[Saved data entries]
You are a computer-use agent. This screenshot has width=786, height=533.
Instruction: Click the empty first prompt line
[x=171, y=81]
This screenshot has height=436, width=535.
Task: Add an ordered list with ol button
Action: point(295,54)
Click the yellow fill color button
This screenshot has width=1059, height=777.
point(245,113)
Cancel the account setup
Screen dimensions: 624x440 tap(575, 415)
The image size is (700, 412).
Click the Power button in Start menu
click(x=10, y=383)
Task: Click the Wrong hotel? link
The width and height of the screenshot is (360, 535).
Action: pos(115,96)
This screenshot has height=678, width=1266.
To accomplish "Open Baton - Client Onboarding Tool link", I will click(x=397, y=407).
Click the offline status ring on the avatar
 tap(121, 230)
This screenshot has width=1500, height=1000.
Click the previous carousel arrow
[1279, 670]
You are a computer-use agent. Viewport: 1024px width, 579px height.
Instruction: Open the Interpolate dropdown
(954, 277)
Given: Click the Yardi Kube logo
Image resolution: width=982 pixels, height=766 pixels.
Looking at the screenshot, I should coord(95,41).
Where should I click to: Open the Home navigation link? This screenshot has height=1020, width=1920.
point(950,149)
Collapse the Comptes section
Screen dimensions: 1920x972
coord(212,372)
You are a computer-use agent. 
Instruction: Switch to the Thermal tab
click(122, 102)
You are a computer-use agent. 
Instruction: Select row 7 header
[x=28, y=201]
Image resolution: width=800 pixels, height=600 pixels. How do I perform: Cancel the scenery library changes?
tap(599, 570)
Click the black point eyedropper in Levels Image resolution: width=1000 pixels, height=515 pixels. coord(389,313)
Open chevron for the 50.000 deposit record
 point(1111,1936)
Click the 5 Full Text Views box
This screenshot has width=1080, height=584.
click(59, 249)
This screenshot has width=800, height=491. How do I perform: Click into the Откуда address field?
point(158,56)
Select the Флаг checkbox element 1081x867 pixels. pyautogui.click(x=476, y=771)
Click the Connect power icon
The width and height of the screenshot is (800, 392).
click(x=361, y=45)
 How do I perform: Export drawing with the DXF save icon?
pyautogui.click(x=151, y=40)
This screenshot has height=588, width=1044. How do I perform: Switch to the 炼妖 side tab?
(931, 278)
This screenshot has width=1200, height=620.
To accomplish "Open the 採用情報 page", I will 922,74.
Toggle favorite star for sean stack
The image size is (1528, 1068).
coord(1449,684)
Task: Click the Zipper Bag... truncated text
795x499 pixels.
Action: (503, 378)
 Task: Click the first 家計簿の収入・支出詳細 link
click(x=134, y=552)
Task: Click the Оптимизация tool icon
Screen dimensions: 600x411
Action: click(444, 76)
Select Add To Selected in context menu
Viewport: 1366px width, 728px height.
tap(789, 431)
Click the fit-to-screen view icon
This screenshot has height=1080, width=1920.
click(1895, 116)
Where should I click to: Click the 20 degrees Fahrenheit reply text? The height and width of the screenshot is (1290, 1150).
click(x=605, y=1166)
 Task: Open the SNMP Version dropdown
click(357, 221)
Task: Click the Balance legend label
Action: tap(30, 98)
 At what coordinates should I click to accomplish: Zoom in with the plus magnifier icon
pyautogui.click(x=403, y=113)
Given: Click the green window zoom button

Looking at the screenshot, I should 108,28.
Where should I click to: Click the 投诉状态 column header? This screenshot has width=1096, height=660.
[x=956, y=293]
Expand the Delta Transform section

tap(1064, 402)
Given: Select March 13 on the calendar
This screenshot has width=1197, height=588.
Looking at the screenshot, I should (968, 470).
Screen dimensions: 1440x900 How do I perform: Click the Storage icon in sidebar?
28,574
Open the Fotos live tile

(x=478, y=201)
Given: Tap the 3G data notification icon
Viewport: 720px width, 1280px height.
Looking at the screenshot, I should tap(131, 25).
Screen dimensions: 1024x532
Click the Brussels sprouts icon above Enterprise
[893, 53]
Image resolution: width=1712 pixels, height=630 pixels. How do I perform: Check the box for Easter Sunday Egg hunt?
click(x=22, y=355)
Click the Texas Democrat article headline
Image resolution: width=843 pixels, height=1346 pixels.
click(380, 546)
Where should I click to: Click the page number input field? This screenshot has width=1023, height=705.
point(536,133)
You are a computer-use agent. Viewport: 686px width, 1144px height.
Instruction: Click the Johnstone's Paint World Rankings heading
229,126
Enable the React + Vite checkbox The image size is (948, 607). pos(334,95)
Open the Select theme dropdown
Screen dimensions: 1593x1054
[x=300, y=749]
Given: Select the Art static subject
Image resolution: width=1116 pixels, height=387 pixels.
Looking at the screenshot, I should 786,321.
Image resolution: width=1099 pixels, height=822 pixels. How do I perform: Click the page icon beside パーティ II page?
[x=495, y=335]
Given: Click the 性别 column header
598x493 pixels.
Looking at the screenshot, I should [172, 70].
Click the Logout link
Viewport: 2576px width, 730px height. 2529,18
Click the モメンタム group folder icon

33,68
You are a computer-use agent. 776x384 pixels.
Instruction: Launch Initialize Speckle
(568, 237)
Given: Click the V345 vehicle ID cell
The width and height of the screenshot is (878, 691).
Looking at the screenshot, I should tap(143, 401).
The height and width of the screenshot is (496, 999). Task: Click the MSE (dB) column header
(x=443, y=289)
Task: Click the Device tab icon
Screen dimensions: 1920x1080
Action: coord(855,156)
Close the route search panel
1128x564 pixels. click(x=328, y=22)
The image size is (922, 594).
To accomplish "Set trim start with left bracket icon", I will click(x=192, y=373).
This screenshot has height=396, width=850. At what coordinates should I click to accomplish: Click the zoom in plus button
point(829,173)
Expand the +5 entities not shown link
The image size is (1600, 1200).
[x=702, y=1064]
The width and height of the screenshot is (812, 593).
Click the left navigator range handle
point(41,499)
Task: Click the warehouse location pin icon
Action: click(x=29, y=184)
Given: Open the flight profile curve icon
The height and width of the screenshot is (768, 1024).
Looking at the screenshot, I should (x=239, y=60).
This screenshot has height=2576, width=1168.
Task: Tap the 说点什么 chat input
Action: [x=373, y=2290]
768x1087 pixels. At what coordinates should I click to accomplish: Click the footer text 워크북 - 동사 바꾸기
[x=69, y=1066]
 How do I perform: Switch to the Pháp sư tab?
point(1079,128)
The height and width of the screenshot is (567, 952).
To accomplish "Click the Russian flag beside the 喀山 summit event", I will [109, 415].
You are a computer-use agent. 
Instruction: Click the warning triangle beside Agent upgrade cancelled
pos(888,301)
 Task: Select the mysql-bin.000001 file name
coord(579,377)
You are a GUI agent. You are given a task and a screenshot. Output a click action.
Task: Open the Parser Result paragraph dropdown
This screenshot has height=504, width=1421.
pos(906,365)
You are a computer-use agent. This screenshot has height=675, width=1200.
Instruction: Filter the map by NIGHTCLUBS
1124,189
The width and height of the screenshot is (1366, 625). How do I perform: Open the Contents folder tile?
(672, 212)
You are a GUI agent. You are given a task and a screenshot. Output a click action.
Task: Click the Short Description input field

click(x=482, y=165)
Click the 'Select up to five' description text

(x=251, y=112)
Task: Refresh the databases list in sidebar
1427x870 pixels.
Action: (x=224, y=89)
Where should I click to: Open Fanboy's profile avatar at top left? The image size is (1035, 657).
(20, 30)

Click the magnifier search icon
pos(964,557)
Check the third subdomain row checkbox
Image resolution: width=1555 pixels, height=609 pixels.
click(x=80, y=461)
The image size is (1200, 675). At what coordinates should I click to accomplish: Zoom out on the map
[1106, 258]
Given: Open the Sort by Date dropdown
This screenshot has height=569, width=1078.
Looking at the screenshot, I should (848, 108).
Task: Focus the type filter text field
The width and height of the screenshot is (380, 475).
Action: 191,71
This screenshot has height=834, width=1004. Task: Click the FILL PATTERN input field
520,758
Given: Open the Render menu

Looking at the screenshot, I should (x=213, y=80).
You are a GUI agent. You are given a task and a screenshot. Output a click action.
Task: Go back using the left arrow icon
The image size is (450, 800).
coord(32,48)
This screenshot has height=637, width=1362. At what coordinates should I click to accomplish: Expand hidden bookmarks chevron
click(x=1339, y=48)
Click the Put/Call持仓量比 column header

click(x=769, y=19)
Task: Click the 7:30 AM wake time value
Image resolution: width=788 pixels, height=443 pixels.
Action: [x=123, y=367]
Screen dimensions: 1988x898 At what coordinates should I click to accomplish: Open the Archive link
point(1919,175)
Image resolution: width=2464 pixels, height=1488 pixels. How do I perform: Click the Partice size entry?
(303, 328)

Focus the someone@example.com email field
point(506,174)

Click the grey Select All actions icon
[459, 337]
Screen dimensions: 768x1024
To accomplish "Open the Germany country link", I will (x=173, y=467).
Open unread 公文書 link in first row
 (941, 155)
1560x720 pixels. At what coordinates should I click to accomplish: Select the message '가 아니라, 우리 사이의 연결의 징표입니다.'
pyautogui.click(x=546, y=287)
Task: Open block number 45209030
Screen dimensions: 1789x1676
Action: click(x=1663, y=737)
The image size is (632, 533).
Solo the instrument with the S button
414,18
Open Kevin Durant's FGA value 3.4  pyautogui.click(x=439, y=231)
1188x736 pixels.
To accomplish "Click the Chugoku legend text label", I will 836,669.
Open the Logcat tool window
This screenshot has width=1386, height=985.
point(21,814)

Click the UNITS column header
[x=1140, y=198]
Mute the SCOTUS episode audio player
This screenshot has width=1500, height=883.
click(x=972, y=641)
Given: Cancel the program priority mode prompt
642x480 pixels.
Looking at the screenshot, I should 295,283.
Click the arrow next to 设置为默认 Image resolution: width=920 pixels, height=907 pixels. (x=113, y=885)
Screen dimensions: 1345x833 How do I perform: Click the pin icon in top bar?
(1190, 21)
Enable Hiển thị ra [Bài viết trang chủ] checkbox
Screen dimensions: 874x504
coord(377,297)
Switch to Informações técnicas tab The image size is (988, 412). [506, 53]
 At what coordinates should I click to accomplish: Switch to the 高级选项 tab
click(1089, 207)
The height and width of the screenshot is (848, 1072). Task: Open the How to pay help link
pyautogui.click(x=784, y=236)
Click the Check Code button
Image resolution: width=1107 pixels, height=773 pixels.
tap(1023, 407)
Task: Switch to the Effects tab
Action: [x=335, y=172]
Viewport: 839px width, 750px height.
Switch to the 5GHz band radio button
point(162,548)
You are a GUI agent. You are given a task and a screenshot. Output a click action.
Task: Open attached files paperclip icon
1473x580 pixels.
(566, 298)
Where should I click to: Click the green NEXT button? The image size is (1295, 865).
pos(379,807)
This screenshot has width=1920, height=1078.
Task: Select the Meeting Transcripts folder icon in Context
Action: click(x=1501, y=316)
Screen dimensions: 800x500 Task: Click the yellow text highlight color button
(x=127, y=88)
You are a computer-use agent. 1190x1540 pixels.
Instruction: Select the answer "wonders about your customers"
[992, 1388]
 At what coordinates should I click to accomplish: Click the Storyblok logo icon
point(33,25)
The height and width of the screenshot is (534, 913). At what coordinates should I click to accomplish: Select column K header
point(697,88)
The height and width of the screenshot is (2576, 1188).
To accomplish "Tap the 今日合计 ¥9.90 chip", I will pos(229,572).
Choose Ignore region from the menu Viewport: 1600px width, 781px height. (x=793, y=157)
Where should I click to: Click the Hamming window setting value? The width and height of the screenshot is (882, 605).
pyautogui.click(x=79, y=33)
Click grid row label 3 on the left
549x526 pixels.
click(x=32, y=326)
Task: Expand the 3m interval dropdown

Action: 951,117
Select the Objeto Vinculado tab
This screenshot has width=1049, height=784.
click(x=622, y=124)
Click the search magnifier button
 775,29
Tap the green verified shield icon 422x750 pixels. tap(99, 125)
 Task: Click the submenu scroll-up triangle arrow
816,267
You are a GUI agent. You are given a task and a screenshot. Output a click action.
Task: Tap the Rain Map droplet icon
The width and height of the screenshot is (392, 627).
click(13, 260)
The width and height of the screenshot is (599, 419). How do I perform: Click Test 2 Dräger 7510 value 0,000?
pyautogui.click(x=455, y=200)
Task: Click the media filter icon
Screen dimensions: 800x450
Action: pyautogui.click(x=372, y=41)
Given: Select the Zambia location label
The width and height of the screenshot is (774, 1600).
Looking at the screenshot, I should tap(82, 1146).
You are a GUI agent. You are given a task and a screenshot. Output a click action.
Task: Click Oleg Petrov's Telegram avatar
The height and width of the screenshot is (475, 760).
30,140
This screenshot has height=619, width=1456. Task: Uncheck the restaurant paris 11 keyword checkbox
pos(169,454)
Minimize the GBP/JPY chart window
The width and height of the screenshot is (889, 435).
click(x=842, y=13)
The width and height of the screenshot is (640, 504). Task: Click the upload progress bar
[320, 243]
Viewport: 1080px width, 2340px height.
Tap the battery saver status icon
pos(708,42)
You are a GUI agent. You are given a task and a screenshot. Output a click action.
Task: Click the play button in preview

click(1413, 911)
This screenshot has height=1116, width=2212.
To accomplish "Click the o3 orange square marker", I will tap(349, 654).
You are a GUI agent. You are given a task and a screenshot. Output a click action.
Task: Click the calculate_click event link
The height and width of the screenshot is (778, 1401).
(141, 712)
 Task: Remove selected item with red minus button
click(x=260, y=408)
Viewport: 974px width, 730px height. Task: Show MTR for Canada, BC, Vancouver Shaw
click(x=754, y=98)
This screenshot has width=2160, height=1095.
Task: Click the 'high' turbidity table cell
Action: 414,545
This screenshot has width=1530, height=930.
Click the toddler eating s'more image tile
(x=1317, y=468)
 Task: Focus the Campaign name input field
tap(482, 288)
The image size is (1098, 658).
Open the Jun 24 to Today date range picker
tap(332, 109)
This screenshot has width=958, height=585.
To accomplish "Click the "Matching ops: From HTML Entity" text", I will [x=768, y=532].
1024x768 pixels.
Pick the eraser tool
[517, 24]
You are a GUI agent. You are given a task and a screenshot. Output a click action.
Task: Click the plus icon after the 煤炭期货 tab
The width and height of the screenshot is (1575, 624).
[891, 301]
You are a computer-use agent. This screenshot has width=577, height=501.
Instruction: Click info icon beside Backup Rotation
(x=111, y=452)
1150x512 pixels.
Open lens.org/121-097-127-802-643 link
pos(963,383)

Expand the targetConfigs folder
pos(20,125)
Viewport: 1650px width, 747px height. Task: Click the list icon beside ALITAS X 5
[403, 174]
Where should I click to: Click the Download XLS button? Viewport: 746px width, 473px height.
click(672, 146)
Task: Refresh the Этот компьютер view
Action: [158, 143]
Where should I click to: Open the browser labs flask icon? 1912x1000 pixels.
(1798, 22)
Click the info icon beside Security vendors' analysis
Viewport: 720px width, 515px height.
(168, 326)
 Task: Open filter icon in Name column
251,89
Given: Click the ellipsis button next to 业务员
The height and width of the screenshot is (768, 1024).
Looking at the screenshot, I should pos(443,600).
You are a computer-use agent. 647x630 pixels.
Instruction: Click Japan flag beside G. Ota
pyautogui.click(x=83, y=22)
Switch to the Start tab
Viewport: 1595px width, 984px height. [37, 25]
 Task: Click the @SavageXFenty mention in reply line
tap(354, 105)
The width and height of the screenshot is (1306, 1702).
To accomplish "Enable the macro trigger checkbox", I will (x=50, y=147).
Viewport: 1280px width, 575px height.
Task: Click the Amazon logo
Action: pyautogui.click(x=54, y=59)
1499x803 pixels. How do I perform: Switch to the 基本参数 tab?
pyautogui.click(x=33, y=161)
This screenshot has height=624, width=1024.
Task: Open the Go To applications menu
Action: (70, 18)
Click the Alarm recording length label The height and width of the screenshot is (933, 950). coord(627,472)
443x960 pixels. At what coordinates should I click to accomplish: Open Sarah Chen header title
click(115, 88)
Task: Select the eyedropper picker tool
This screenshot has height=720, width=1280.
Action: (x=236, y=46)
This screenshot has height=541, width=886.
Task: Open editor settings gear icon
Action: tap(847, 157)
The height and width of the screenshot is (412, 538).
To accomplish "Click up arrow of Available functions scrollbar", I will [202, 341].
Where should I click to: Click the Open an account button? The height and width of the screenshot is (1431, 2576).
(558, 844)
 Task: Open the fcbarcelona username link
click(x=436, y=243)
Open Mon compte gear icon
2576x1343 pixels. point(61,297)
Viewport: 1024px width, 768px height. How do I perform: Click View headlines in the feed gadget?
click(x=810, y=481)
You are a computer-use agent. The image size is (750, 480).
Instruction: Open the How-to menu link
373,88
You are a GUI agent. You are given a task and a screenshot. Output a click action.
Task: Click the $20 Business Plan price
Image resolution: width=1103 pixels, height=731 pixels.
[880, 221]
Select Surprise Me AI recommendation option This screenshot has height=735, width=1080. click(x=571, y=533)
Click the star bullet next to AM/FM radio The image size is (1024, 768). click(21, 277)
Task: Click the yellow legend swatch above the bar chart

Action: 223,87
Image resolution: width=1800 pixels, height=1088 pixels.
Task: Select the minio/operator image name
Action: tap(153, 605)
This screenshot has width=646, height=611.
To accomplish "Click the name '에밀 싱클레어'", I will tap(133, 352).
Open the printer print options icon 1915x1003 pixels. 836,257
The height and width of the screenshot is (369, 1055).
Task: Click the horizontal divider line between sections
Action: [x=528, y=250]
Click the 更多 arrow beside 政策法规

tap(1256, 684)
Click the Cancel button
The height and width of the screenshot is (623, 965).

Your goal:
Where the word "eyedropper" shows up in a line of the entries above, copy that line.

Output of the task:
Click the black point eyedropper in Levels Image resolution: width=1000 pixels, height=515 pixels. coord(389,313)
Task: Select the eyedropper picker tool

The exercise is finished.